What he won’t know is if there are any machines behind the router if the LAN is NATed, again no matter if there is a response or not, that’s not a feature of “firewalling” but of NAT itself.

I know what i am talking about, the only way you can get someone’s IP is to make PINGing process automatic to brute force IPs (ping from some set of addresses and up and up), there is no other way to discover an IP than to ping it IF you’re not on the same subnet (since internet is a set of subnets then the routers do not forward packets that are not sent to someone).

And where is the relation to “blocking ICMP will prevent that”?

It won’t as I already told you.

The last router “in front of” your subnet decides if a machine is up, not you.

If your machine is up for that router (and he knows even if you block ICMP with your internal IP) he will let the ping through:

  • If your machine answers, the person pinging you knows you are there

  • If your machine does not answer, he knows you are there, because

  • If your machine really weren’t up, the router in front of your subnet would answer (destination or network unreachable)

(In fact there are quite a few other ways to figure out if a machine is at an IP than pinging it, but that’s another story.)

It depends if the machine is behind a router or a simple dumb device that just sends the traffic through.
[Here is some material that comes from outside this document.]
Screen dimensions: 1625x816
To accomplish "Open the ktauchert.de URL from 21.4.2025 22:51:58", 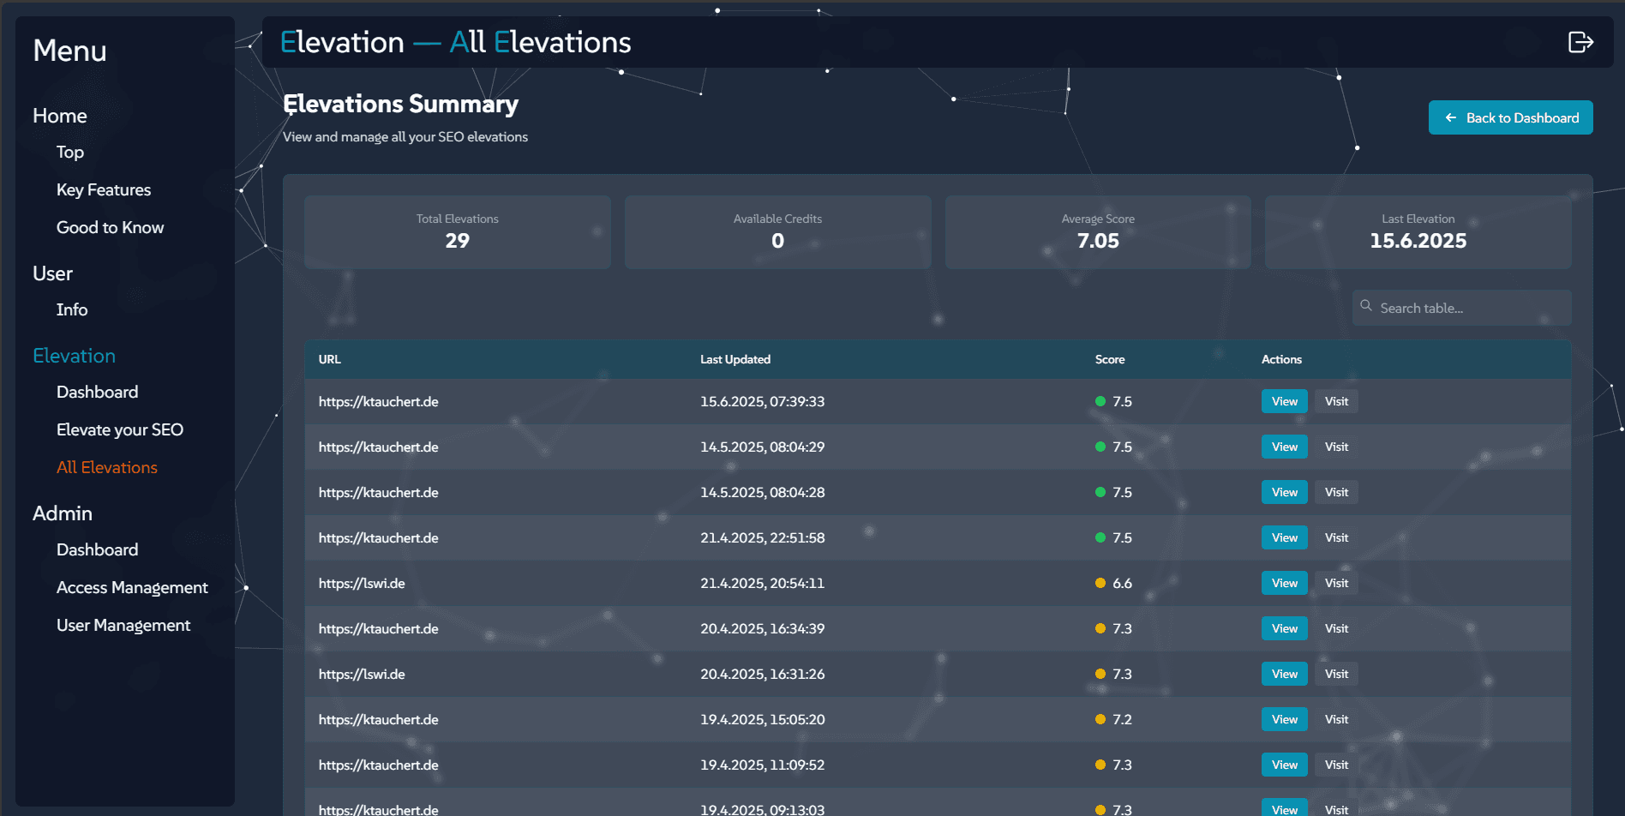I will coord(378,537).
And if i block ICMP then the router will still report “destination unreachable” right?

Anyway, it all ultimately depends on how the network has been set up, some settings work for one person but not for others.
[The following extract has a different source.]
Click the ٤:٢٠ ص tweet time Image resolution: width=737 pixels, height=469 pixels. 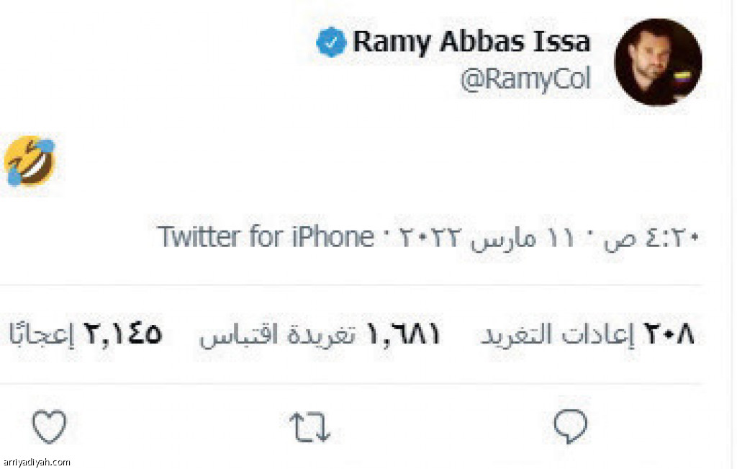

For example i am behind a router that sends all the traffic through (the one supposed to come on my IP) and i am also bhind a NAT naturally but i still block ICMP.

No, (and by “last router” I mean the last router standing at your ISP, if you have a NAT router at home does not make any difference).

No, it won’t and you should be glad about that.

If that router at your ISP would answer “destination unreachable” you would be disconnected from the internet.

I disagree :slight_smile:

My ISP has separate dhcp server and i get IP no matter if i have ICMP answering or not (different packets IIRC)and YES, i do mean my ISP’s router and we all are behind some router and NAT since that’s the only way to ensure that ther are enough addresses for everybody :slight_smile:

No problem, still you are so completely wrong it’s not even funny any longer.

LOL (OK, I have to take that “it’s not funny” back, that was really funny).

Thank you, just made my day…

Do you have a shell account somewhere? eg and do an nmap
back to your ip address :wink:

Cheers Malcolm °¿° (Linux Counter #276890)
SUSE Linux Enterprise Desktop 11 (x86_64) Kernel
up 3 days 21:43, 2 users, load average: 0.09, 0.05, 0.01
GPU GeForce 8600 GTS Silent - CUDA Driver Version: 190.18

OK Akoellh, if it is so easy to see someone’s IP then tell me what is my IP address? And about that “you made my day” how can you have any idea on how is the infrastructure set with my ISP? With my ISP the router server hasa list of allowed IP’s to send the traffic through but the DHCP srver is on a separate server. It is a small ISP so i don’t know how the bigger ones do it (if the same way or not). Anyway, this discussion brings nothing to the topic so i will just shut the hell up :slight_smile:

And again you don’t get the point.

It’s not about “what is my IP address” and never was, it’s about if by using ping one can say if there is a machine at that address or not and the answer is “yes, it is possible, no matter if the target blocks ICMP or not.”

I don’t need to but to give you a little hint.

OK, you block ICMP to “hide yourself” as there are no answers if somebody is pinging you.

It does not work (I already explained why several times).

Still, where’s the relvance to your example of “I block ICMP and still get an IP by DHCP from my ISP”?

Of course you get one, you ASKED for it!

This is like wearing a hat with the letters “I am invisible” on it and wandering through the streets asking people if they detect your presence.

Even if that hat would make invisible in some magic way, they knew you were there because you told them.